* _Source records_:
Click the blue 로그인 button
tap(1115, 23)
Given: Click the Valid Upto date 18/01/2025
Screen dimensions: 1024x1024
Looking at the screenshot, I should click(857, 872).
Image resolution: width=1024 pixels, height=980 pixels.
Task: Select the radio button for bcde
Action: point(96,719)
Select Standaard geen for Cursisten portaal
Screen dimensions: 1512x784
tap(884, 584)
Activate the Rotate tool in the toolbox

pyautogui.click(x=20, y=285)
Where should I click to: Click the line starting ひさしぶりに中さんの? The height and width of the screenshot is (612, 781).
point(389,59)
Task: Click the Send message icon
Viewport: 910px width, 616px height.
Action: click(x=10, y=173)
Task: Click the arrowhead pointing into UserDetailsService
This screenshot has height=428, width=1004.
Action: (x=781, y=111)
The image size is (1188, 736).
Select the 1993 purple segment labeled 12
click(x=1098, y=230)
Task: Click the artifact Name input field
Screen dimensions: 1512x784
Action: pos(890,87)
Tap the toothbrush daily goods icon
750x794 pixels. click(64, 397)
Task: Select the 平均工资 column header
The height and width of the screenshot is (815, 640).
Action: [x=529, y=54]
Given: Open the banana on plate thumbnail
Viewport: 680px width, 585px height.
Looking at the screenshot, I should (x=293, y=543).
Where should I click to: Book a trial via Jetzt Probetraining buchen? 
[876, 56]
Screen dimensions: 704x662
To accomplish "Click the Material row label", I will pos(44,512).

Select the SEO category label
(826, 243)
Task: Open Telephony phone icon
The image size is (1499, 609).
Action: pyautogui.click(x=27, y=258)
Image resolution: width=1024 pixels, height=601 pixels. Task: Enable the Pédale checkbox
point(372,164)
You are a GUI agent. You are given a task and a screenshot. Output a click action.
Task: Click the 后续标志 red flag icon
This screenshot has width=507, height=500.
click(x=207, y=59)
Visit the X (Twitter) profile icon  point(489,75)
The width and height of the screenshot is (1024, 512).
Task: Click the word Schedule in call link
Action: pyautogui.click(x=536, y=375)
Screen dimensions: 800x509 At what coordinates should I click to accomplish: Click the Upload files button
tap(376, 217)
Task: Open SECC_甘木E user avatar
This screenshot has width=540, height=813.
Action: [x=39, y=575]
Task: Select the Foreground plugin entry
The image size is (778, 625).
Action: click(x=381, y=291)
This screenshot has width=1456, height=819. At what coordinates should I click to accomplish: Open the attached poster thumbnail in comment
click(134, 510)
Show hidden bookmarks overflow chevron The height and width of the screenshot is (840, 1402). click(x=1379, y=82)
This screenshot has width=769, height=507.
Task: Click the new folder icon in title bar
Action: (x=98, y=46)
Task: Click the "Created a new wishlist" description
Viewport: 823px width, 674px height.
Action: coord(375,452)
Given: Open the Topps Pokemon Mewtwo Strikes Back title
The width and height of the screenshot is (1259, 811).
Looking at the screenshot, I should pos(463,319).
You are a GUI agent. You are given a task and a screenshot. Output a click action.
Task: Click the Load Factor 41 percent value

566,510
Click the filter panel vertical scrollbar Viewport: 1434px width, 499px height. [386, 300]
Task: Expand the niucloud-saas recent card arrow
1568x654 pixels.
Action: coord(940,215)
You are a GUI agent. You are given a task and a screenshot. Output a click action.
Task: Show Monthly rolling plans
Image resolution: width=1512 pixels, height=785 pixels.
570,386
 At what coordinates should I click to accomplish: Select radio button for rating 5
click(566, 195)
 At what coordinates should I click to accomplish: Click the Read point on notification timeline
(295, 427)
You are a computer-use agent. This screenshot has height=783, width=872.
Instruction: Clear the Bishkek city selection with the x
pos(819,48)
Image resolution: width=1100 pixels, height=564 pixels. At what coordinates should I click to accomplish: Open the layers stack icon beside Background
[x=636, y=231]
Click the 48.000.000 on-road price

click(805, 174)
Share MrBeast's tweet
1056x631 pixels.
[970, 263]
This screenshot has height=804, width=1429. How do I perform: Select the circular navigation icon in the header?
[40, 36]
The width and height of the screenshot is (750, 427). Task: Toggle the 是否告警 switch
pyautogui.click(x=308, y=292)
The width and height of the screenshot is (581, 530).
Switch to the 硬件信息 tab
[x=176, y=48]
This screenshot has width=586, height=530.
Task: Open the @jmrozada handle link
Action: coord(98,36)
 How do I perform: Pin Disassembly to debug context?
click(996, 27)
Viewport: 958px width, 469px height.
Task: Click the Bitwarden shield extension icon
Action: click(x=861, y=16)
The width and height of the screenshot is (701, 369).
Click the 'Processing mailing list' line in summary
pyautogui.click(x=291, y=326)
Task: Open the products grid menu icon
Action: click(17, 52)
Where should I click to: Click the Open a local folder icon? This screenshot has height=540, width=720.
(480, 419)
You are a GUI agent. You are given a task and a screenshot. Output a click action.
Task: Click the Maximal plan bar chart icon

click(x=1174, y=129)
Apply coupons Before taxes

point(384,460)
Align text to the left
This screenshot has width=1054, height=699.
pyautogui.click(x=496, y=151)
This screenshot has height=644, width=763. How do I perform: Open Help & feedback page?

* _DIRECTIONS_: Repeat the records word for word.

* _RESPONSE FOR THIS EXERCISE_:
Click the blue 로그인 button
tap(1115, 23)
Given: Click the Valid Upto date 18/01/2025
Screen dimensions: 1024x1024
Looking at the screenshot, I should click(857, 872).
Image resolution: width=1024 pixels, height=980 pixels.
Task: Select the radio button for bcde
Action: point(96,719)
Select Standaard geen for Cursisten portaal
Screen dimensions: 1512x784
tap(884, 584)
Activate the Rotate tool in the toolbox

pyautogui.click(x=20, y=285)
Where should I click to: Click the line starting ひさしぶりに中さんの? The height and width of the screenshot is (612, 781).
point(389,59)
Task: Click the Send message icon
Viewport: 910px width, 616px height.
Action: click(x=10, y=173)
Task: Click the arrowhead pointing into UserDetailsService
This screenshot has height=428, width=1004.
Action: (x=781, y=111)
The image size is (1188, 736).
Select the 1993 purple segment labeled 12
click(x=1098, y=230)
Task: Click the artifact Name input field
Screen dimensions: 1512x784
Action: pos(890,87)
Tap the toothbrush daily goods icon
750x794 pixels. click(64, 397)
Task: Select the 平均工资 column header
The height and width of the screenshot is (815, 640).
Action: [x=529, y=54]
Given: Open the banana on plate thumbnail
Viewport: 680px width, 585px height.
Looking at the screenshot, I should (x=293, y=543).
Where should I click to: Book a trial via Jetzt Probetraining buchen? 
[876, 56]
Screen dimensions: 704x662
To accomplish "Click the Material row label", I will pos(44,512).

Select the SEO category label
(826, 243)
Task: Open Telephony phone icon
The image size is (1499, 609).
Action: pyautogui.click(x=27, y=258)
Image resolution: width=1024 pixels, height=601 pixels. Task: Enable the Pédale checkbox
point(372,164)
You are a GUI agent. You are given a task and a screenshot. Output a click action.
Task: Click the 后续标志 red flag icon
This screenshot has width=507, height=500.
click(x=207, y=59)
Visit the X (Twitter) profile icon  point(489,75)
The width and height of the screenshot is (1024, 512).
Task: Click the word Schedule in call link
Action: pyautogui.click(x=536, y=375)
Screen dimensions: 800x509 At what coordinates should I click to accomplish: Click the Upload files button
tap(376, 217)
Task: Open SECC_甘木E user avatar
This screenshot has width=540, height=813.
Action: [x=39, y=575]
Task: Select the Foreground plugin entry
The image size is (778, 625).
Action: click(x=381, y=291)
This screenshot has width=1456, height=819. At what coordinates should I click to accomplish: Open the attached poster thumbnail in comment
click(134, 510)
Show hidden bookmarks overflow chevron The height and width of the screenshot is (840, 1402). click(x=1379, y=82)
This screenshot has width=769, height=507.
Task: Click the new folder icon in title bar
Action: (x=98, y=46)
Task: Click the "Created a new wishlist" description
Viewport: 823px width, 674px height.
Action: coord(375,452)
Given: Open the Topps Pokemon Mewtwo Strikes Back title
The width and height of the screenshot is (1259, 811).
Looking at the screenshot, I should pos(463,319).
You are a GUI agent. You are given a task and a screenshot. Output a click action.
Task: Click the Load Factor 41 percent value

566,510
Click the filter panel vertical scrollbar Viewport: 1434px width, 499px height. [386, 300]
Task: Expand the niucloud-saas recent card arrow
1568x654 pixels.
Action: coord(940,215)
You are a GUI agent. You are given a task and a screenshot. Output a click action.
Task: Show Monthly rolling plans
Image resolution: width=1512 pixels, height=785 pixels.
570,386
 At what coordinates should I click to accomplish: Select radio button for rating 5
click(566, 195)
 At what coordinates should I click to accomplish: Click the Read point on notification timeline
(295, 427)
You are a computer-use agent. This screenshot has height=783, width=872.
Instruction: Clear the Bishkek city selection with the x
pos(819,48)
Image resolution: width=1100 pixels, height=564 pixels. At what coordinates should I click to accomplish: Open the layers stack icon beside Background
[x=636, y=231]
Click the 48.000.000 on-road price

click(805, 174)
Share MrBeast's tweet
1056x631 pixels.
[970, 263]
This screenshot has height=804, width=1429. How do I perform: Select the circular navigation icon in the header?
[40, 36]
The width and height of the screenshot is (750, 427). Task: Toggle the 是否告警 switch
pyautogui.click(x=308, y=292)
The width and height of the screenshot is (581, 530).
Switch to the 硬件信息 tab
[x=176, y=48]
This screenshot has width=586, height=530.
Task: Open the @jmrozada handle link
Action: coord(98,36)
 How do I perform: Pin Disassembly to debug context?
click(996, 27)
Viewport: 958px width, 469px height.
Task: Click the Bitwarden shield extension icon
Action: click(x=861, y=16)
The width and height of the screenshot is (701, 369).
Click the 'Processing mailing list' line in summary
pyautogui.click(x=291, y=326)
Task: Open the products grid menu icon
Action: click(17, 52)
Where should I click to: Click the Open a local folder icon? This screenshot has height=540, width=720.
(480, 419)
You are a GUI agent. You are given a task and a screenshot. Output a click action.
Task: Click the Maximal plan bar chart icon

click(x=1174, y=129)
Apply coupons Before taxes

point(384,460)
Align text to the left
This screenshot has width=1054, height=699.
pyautogui.click(x=496, y=151)
This screenshot has height=644, width=763. How do I perform: Open Help & feedback page?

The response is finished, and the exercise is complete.